Leave out the pictures and print the rest of the entries exactly as they stand.

### EXCERPTED DATA

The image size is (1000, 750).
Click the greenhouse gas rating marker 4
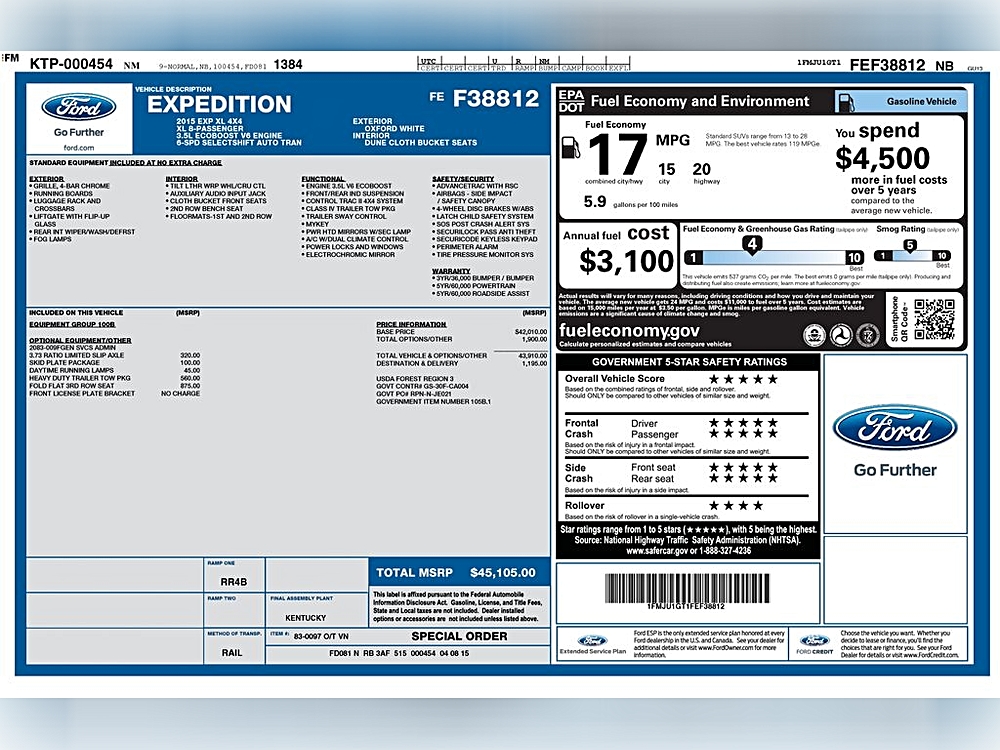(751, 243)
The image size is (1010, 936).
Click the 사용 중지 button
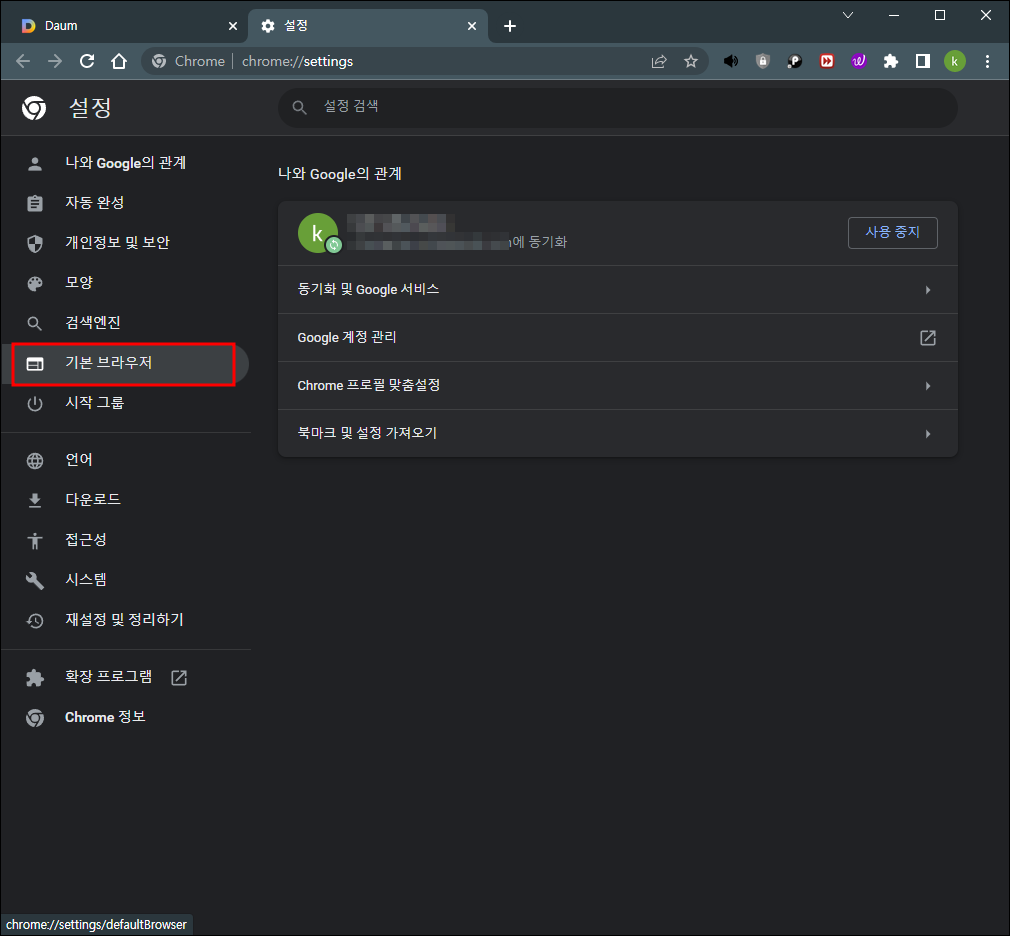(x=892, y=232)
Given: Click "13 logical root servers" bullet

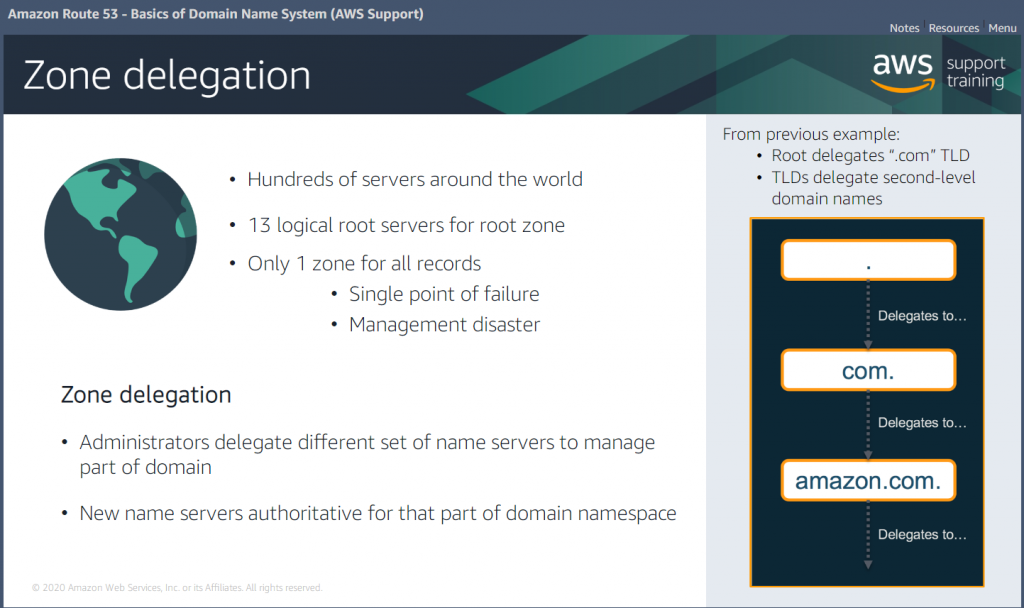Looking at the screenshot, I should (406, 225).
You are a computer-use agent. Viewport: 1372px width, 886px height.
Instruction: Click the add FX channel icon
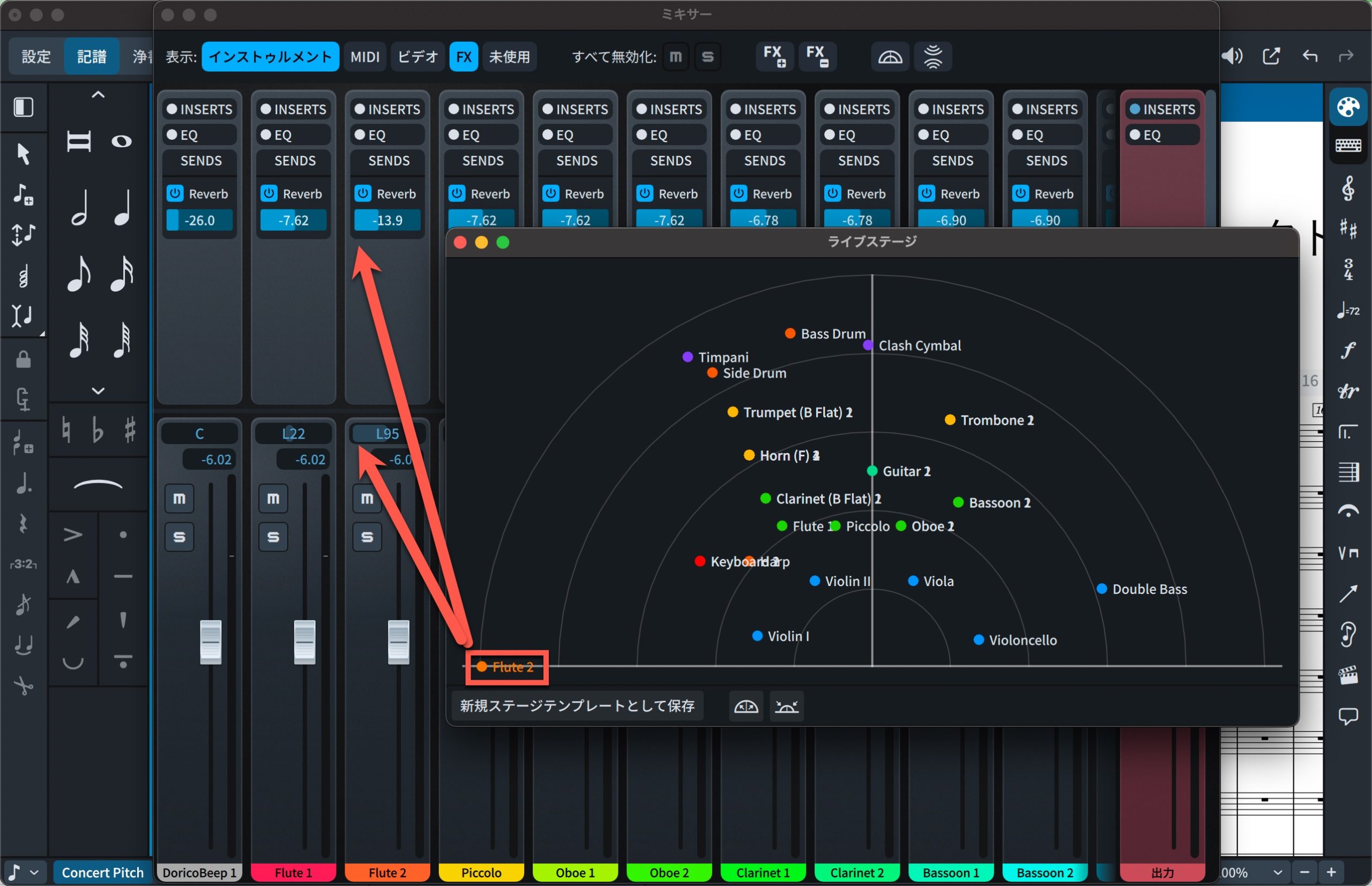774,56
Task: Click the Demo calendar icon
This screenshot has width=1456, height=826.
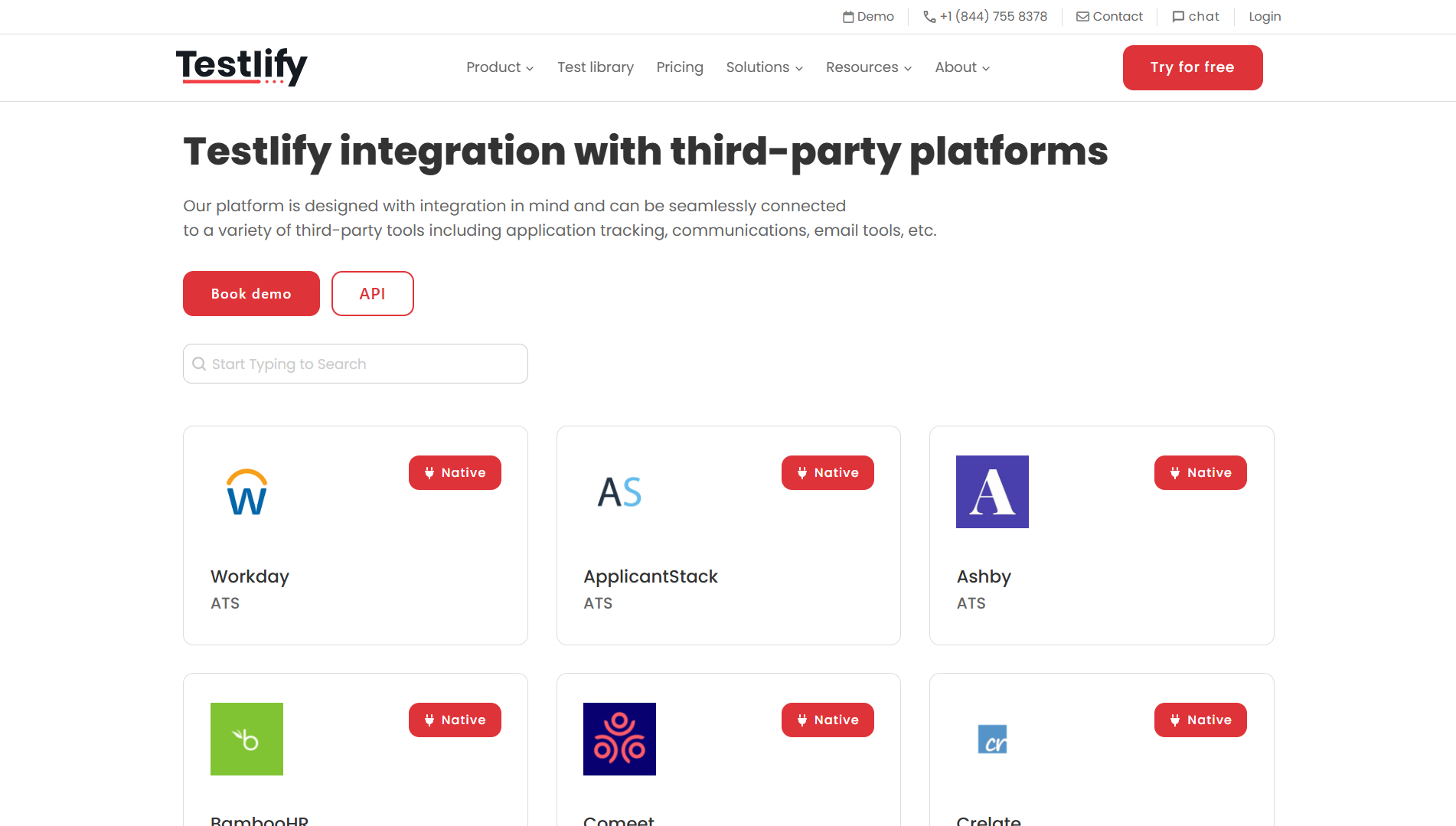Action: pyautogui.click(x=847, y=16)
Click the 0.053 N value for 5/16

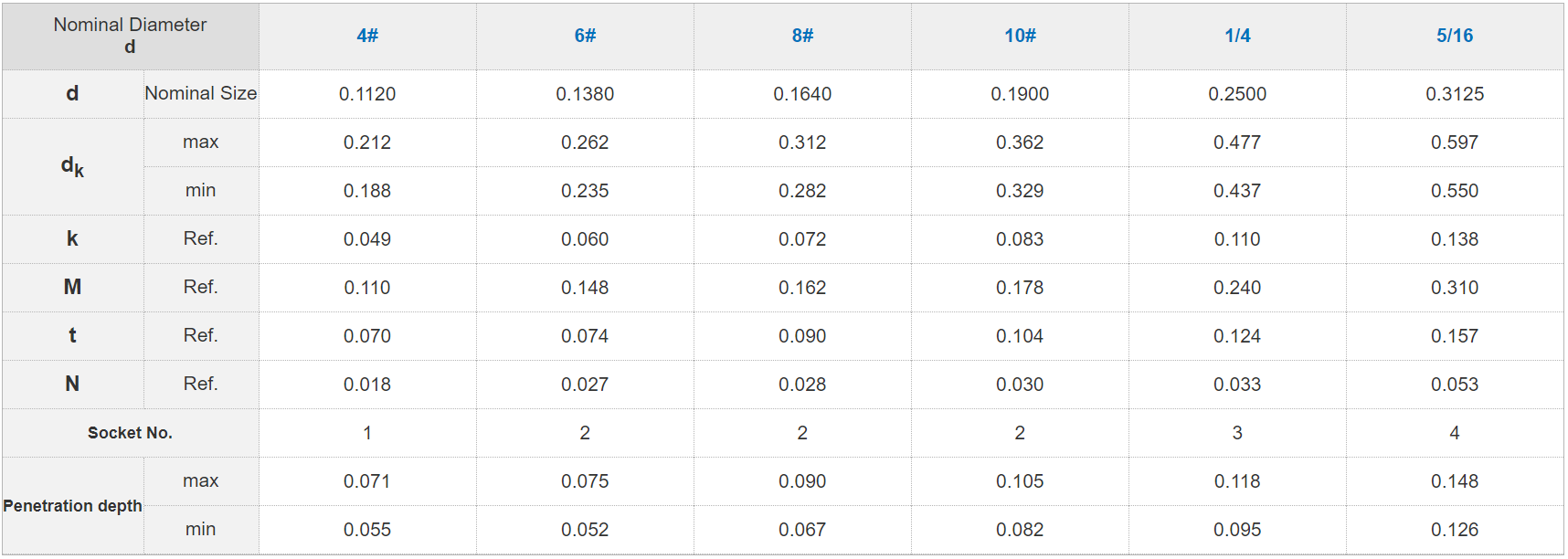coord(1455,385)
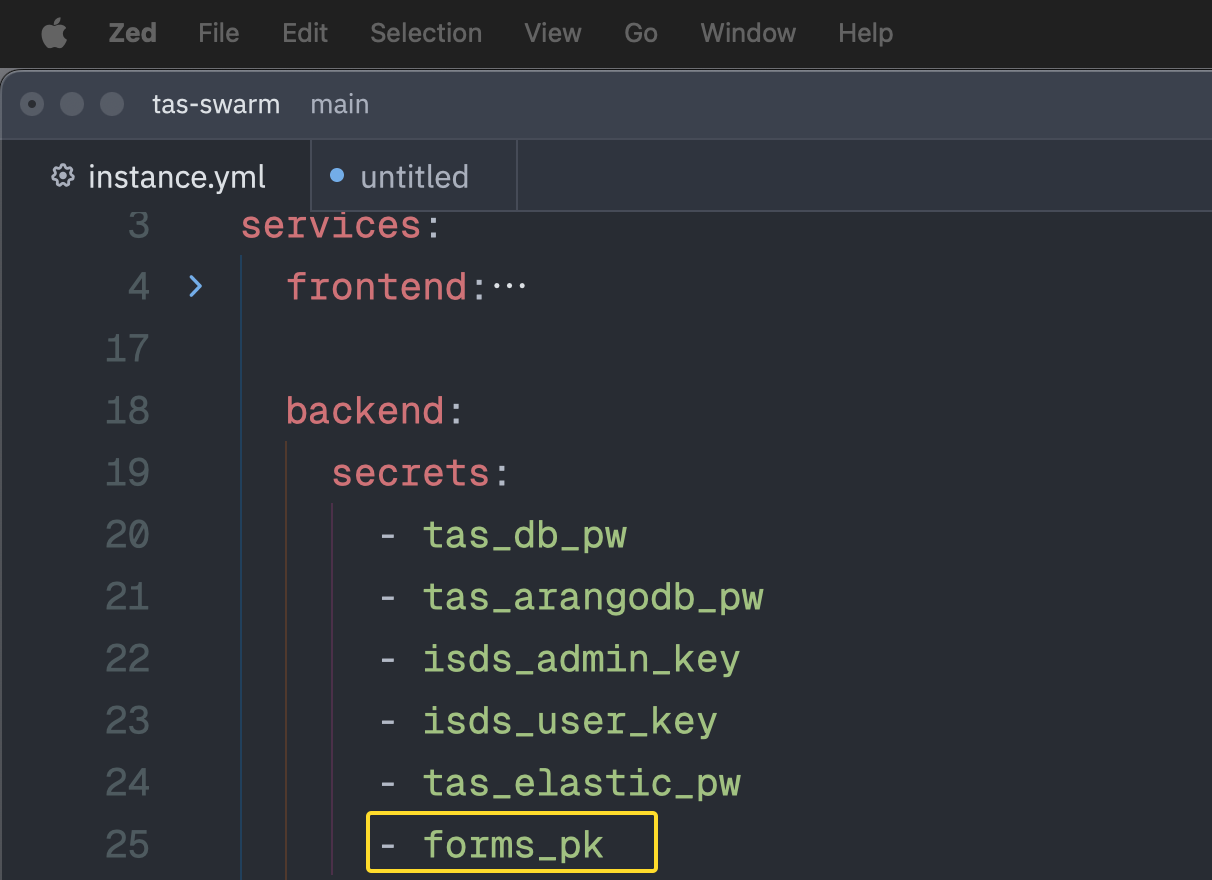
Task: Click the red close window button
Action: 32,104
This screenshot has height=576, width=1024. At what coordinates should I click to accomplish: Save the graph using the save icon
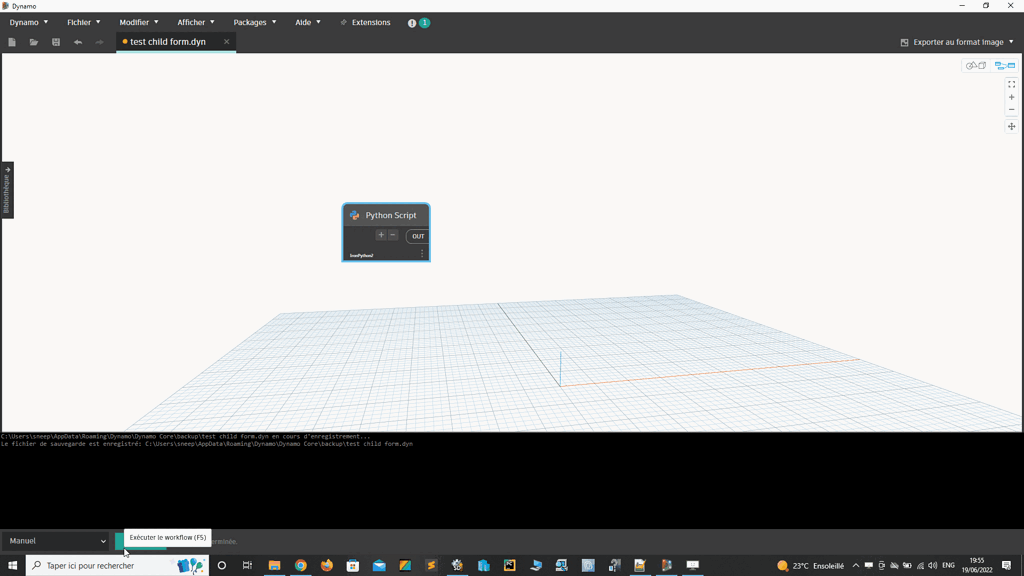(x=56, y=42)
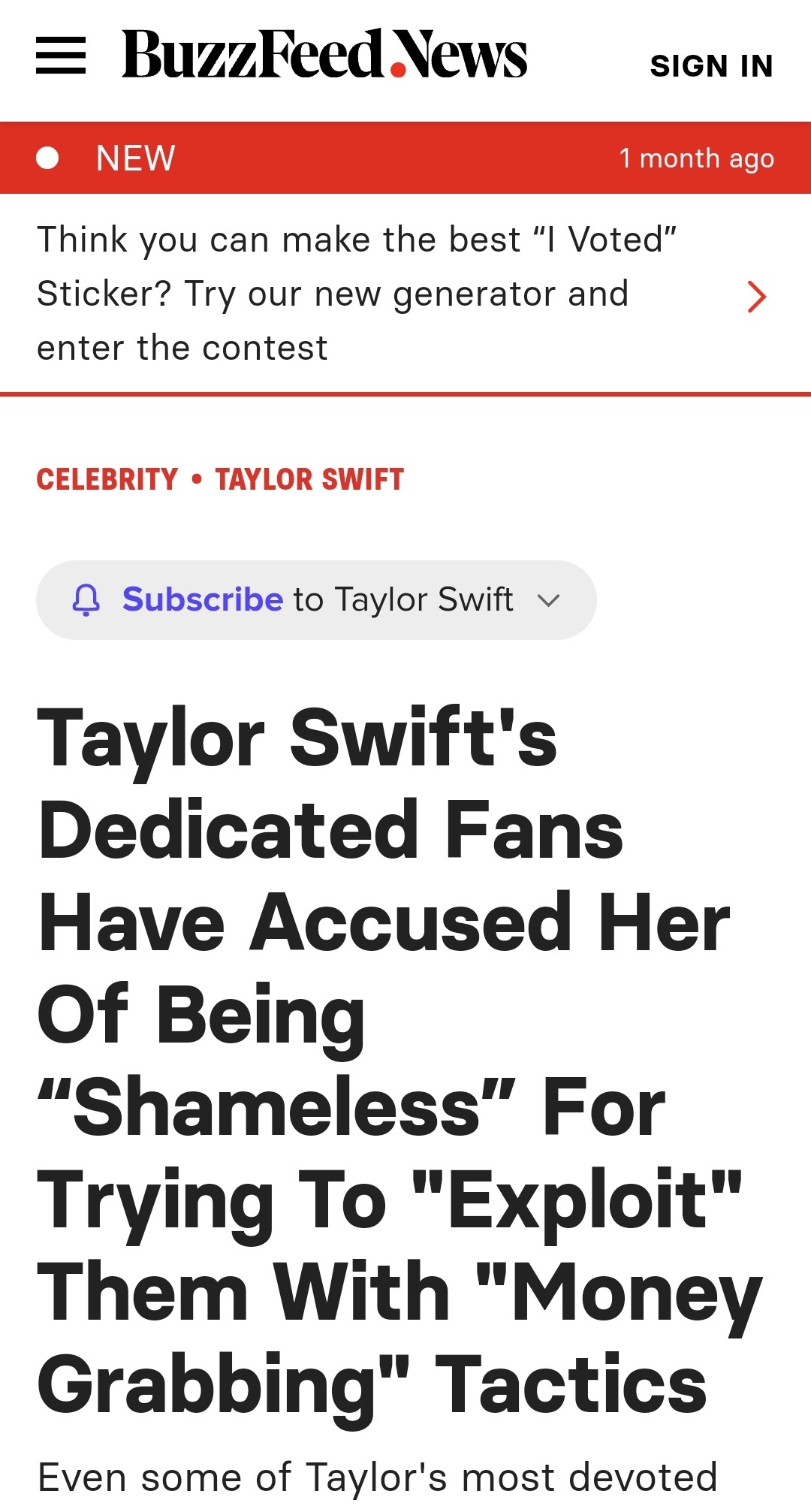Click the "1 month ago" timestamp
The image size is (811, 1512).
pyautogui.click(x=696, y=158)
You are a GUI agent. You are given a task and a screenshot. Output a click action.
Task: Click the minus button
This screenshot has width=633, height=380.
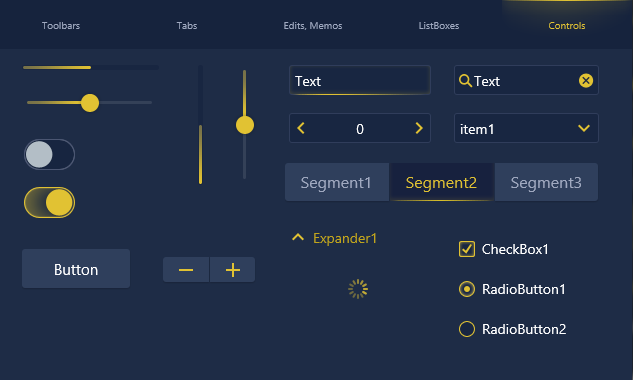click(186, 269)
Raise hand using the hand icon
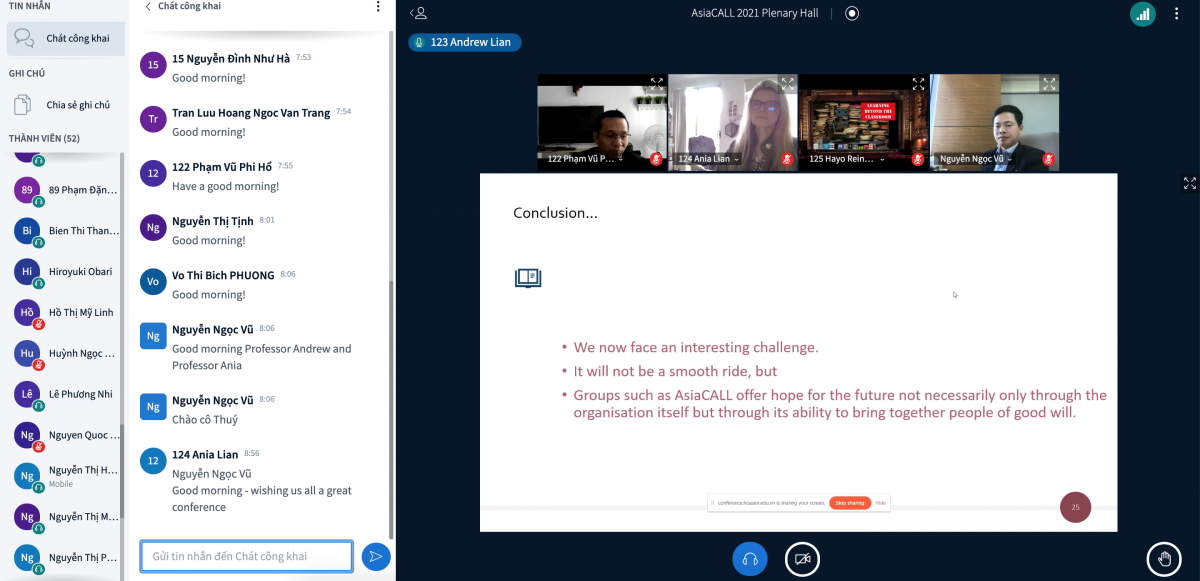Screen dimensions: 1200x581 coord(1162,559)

######

ANSWER TO THIS PROBLEM —
The image size is (1000, 750).
Click the greenhouse gas rating marker 4
(751, 243)
The image size is (1010, 936).
Click the 사용 중지 button
(x=892, y=232)
Given: Click "13 logical root servers" bullet

Looking at the screenshot, I should (406, 225).
You are a computer-use agent. Viewport: 1372px width, 886px height.
Instruction: Click the add FX channel icon
774,56
Task: Click the Demo calendar icon
This screenshot has width=1456, height=826.
Action: pyautogui.click(x=847, y=16)
Click the 0.053 N value for 5/16

coord(1455,385)
Task: Click the red close window button
Action: 32,104
This screenshot has height=576, width=1024. At what coordinates should I click to accomplish: Save the graph using the save icon
(x=56, y=42)
Click the "1 month ago" timestamp
The image size is (811, 1512).
pyautogui.click(x=696, y=158)
You are a GUI agent. You are given a task and a screenshot. Output a click action.
Task: Click the minus button
This screenshot has width=633, height=380.
click(186, 269)
Raise hand using the hand icon
Screen dimensions: 1200x581 coord(1162,559)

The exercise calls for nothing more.